Eso son las personas que no beben alcohol —contesté yo con una irónica sonrisa.

—Ya, pero ¿por qué? ¡Tómate una cerveza!

Hay dos tipos de personas a las que pondría contra un muro y las fusilaría: a las que les suena el móvil en el teatro y a las que insisten a un abstemio a beber alcohol. Bueno, también es cierto que fusilaría a los coach motivacionales y a las doulas. Y a los que andan despacio por la calle, y a los baristas que te explican que el café se toma sin azúcar, y a los que te dicen que tienes mala cara sin haberles preguntado nada, y a los que visten a sus mascotas, y a los que dicen que un padre es un padre, y a los que leen a David Foster Wallace creyéndose especiales, y a los que se pasan la lengua entre los dientes después de comer, y a los que, y a los que, y a los que… Sí, me cargaría a medio mundo, pero no tengo fusíl.

En el restaurante las cosas parecían haberse calmado.

—Y vosotros, ¿tenéis hijos?

Y a los que preguntan si tienes hijos o no.

—No —contesté.

—Ya, ¿y eso?

Y a los que preguntan por qué no.

—Teníamos miedo de que nos saliera preguntón —contestó Joan.

Llegaron los entrantes y el chico Tinder nos recalcó que se llamaba Eudald y no Eduard como la mayoría de las personas creían. Agradecí que lo aclarara porque hasta ese momento no lo había podido llamar de ninguna manera.
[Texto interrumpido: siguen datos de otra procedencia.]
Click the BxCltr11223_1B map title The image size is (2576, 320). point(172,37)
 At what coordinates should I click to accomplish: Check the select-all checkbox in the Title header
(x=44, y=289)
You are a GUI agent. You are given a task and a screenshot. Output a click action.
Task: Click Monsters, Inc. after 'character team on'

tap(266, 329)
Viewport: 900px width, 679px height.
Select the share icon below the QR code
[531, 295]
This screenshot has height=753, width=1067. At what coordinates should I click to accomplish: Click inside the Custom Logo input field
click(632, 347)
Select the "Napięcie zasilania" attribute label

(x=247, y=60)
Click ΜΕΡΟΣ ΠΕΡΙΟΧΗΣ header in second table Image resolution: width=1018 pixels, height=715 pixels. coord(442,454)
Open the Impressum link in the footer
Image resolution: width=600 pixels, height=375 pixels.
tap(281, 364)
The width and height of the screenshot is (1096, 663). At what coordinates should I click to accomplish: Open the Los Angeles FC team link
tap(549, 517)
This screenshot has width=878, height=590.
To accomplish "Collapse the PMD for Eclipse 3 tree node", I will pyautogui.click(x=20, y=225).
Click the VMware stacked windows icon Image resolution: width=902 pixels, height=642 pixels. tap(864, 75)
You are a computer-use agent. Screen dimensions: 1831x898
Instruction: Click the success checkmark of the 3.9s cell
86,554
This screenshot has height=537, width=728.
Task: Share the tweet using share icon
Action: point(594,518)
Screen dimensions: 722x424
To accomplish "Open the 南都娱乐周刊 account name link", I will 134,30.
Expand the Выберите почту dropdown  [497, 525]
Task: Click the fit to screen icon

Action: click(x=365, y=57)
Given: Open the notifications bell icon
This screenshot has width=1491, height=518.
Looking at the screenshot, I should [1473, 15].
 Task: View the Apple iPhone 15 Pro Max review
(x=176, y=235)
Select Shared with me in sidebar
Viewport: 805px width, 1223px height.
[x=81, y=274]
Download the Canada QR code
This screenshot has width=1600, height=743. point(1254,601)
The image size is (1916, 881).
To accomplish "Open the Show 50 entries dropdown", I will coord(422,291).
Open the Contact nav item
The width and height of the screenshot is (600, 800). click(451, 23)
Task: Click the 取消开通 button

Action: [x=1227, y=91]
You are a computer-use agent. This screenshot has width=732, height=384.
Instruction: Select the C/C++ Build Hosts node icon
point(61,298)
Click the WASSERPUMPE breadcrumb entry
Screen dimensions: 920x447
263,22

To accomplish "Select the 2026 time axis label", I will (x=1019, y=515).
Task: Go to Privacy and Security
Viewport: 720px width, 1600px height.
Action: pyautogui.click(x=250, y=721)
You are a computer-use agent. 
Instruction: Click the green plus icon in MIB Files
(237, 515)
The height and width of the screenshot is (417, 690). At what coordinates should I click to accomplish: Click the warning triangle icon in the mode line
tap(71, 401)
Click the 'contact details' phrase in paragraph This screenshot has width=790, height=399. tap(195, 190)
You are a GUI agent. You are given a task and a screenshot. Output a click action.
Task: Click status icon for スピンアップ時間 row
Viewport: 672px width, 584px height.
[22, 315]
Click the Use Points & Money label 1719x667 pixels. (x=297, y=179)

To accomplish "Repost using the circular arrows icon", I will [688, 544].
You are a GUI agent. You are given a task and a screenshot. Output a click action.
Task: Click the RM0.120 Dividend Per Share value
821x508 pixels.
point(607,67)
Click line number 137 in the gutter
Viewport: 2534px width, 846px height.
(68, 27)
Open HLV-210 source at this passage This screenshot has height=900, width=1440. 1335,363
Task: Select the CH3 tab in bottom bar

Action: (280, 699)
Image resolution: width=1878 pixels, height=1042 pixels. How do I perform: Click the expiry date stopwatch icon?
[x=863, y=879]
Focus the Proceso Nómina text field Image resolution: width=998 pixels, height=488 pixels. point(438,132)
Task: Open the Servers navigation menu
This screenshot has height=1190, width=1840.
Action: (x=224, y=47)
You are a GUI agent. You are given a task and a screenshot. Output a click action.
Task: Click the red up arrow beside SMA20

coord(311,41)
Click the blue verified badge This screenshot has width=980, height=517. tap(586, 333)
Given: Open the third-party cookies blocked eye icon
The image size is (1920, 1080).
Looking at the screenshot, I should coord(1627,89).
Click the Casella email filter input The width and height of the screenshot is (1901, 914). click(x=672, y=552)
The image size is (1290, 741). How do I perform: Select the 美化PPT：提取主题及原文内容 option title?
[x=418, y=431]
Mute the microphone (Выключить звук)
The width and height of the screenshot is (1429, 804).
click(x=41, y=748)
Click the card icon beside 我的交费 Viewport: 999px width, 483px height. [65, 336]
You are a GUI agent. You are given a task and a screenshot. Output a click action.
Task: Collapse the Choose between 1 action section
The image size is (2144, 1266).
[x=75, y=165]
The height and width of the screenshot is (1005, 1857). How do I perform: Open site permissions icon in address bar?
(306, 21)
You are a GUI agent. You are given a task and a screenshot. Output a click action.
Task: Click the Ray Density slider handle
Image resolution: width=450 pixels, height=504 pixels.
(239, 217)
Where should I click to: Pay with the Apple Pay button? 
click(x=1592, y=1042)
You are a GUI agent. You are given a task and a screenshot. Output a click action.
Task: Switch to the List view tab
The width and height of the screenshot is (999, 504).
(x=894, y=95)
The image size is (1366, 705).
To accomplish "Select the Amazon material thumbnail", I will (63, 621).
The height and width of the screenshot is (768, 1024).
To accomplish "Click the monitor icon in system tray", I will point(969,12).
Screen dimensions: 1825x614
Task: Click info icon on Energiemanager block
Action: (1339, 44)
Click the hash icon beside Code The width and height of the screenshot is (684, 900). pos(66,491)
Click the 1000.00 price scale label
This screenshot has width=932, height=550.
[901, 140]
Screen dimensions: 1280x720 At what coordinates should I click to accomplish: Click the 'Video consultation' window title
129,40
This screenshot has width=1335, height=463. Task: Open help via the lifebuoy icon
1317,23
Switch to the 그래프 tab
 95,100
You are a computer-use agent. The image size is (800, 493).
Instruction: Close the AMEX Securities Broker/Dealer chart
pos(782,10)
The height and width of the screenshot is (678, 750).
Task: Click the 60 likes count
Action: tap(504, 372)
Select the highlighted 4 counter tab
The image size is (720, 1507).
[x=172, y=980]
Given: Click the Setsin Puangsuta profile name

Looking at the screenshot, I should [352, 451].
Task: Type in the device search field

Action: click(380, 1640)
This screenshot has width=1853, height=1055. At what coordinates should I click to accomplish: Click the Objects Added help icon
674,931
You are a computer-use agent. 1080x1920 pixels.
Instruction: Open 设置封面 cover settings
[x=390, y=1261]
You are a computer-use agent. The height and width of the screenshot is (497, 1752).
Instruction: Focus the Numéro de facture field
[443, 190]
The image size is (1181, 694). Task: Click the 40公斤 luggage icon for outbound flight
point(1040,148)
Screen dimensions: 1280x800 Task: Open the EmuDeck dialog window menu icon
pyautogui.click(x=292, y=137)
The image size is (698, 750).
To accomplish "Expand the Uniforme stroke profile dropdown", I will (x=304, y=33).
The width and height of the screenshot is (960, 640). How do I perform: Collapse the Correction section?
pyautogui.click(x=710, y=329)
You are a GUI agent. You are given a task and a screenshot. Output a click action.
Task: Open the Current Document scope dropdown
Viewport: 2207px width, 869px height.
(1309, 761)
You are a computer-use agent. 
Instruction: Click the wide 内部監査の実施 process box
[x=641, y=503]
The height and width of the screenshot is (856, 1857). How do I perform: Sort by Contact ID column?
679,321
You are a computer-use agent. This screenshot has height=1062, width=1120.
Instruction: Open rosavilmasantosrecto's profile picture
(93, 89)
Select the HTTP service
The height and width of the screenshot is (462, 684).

—Es de Girona, Joan —dijo Almudena mirándolo, luego se dirigió a Eudald—. Es que Joan es de Barcelona, cariño. Creo que vais a tener muchas cosas en común.

Almudena estaba pletórica. Reía de manera imparcial los comentarios de unos y otros sin entender que eran puñales. Nos acercaba los platos y nos instigaba a comer como si hubiera sido ella misma quien los hubiera preparado. Estaba contenta, muy contenta.

Cuando el camarero dejó frente a Joan la tarta de queso, Eudald volvió a la carga.

—Entonces te dedicas a hacer cómics, ¿no, Joan?

—No —contestó. Porque lo había explicado hasta en tres ocasiones a lo largo de toda la noche.

—¿No? ¿Y eso?

Y a los que pregunta con ¿y eso?

—Porque no hago cómics. Me dedico a la ilustración para grupos musicales.

—Ya, pero vamos, es lo mismo, me refiero a que te pasas el día haciendo dibujitos, ¿no?

—Joan tiene mucho talento —intervino Almudena.

—Si no lo niego, pero no es comparable a las 12 horas diarias que le dedico a la consultoría.

Y a los que presumen de hacer horas extras en negocios que ni siquiera son propios.

Fuera ya del restaurante, Almudena y yo nos abrazamos, me preguntó al oído por Eudald y le mentí, ella me sonrió emocionada y me prometió llamarme al día siguiente. Se subieron a un taxi y los despedimos desde la acera. Después, Joan me agarró por la cintura y encaminamos Gran Vía arriba.

—Simpático este Eduard —me dijo.

—Eudald —corregí.

—¿Eudald?

—Sí, Eudald, de Girona, con hijos y consultor.

—¿Y tú cómo sabes todo eso?

Y es que Joan podía haber estado cenando con una cabra verde con ukelele que le hubiera importado lo mismo. Le sonreí con admiración y le pregunté si quería escuchar la lista actualizada de la gente a la que me encantaría fusilar.